# Mould In The Attic



## new2itDom (Dec 1, 2017)

Hey guys,

I am renovating my place i just moved into in Toronto, Canada and I was cleaning up the wiring in my attic. I noticed where one of the plumbing drain stacks comes through the roof, the pipe is frosted and there is mould forming up the roof plywood.

Im planning on getting new shingles installed in the spring, but for the pipe, am I safe to work beside that mould with a mask on. I was thinking of getting a can of spray foam for where the pipe comes up and insualating the pipe. I hear drips from the 1st floor ceiling everytime we shower. I guess from the melting frost on the stink pipe.

Just worried about the mould and working so close to it in tight quarters. what would you guys do?


----------



## Nealtw (Jun 22, 2017)

You have to much moisture in the attic, if it doesn't condense on the pipe it will condense somewhere else.
The area over the exterior wall should look like this picture. Air chutes from the soffet area to allow air flow. A chunk of batt insulation to insulate the top of the wall and keep the loose insulation out of the soffet. 
I would bet that your soffet is full of insulation and stopping air flow. Along with that there is a min. of vents you need near the peak to let warm moist air out.


----------



## user_12345a (Nov 23, 2014)

Do you by any chance have a bathroom exhaust fan venting into the attic?

If yes, that must be vented outside. That alone can cause mold growth.

If you don't have one, i would encourage you to get one installed - properly, that is.

By controlling bathroom moisture, you reduce the amount of moisture going into the attic.

Make sure you have open soffit vents (if u don't look at getting a gable vent) and have enough roof ventilation.

Look into air sealing the entire attic. Insulation needs to be moved or removed to do this properly.

*About sealing around the plumbing stack:*



Plumbing stacks move at the house shifts, especially when the temperatures changes.

Spray foam gets brittle as it ages and the seal will break over time if you use it due to movement.

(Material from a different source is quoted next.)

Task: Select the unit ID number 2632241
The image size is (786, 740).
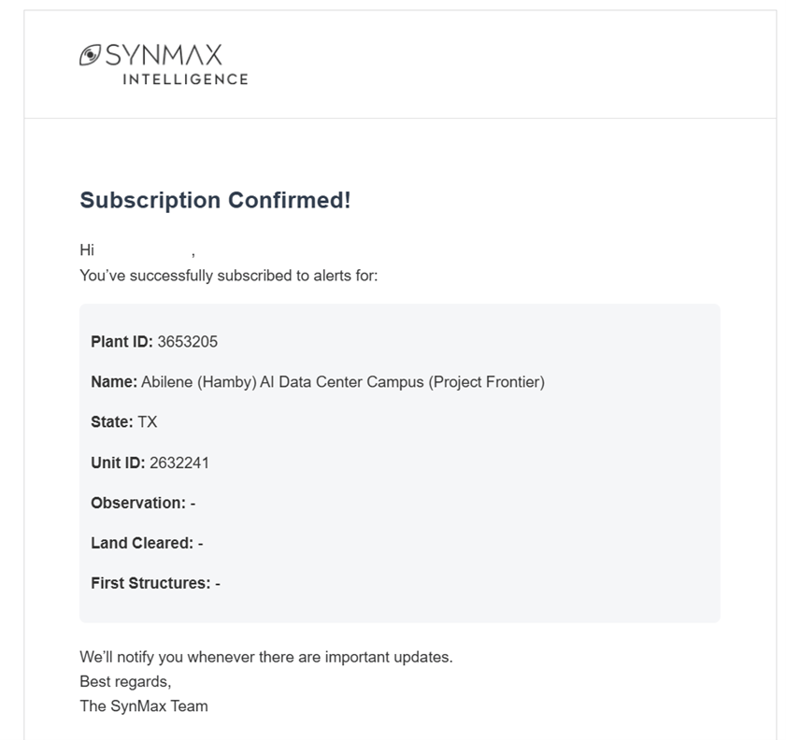Action: click(179, 462)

You need something flexible.

People have used plastic vapour barrier around stacks to allow for movement.


----------



## new2itDom (Dec 1, 2017)

Nealtw said:


> You have to much moisture in the attic, if it doesn't condense on the pipe it will condense somewhere else.
> The area over the exterior wall should look like this picture. Air chutes from the soffet area to allow air flow. A chunk of batt insulation to insulate the top of the wall and keep the loose insulation out of the soffet.
> I would bet that your soffet is full of insulation and stopping air flow. Along with that there is a min. of vents you need near the peak to let warm moist air out.



WOW, that looks nice. My attic just has loose fill and poorly designed ventilation.

If I fix the ventilation problem, will the mould stop forming?


----------



## new2itDom (Dec 1, 2017)

user_12345a said:


> Do you by any chance have a bathroom exhaust fan venting into the attic?
> 
> If yes, that must be vented outside. That alone can cause mold growth.
> 
> ...


No bath exhaust at all, need to put one in. I will try sealing that pipe, Ive been sealing the electrical with that method right now.


----------



## Nealtw (Jun 22, 2017)

Hopefully you don't have a lot of mold but it should be dealt with. 
https://www.thisoldhouse.com/how-to/how-to-clean-attic-mold


----------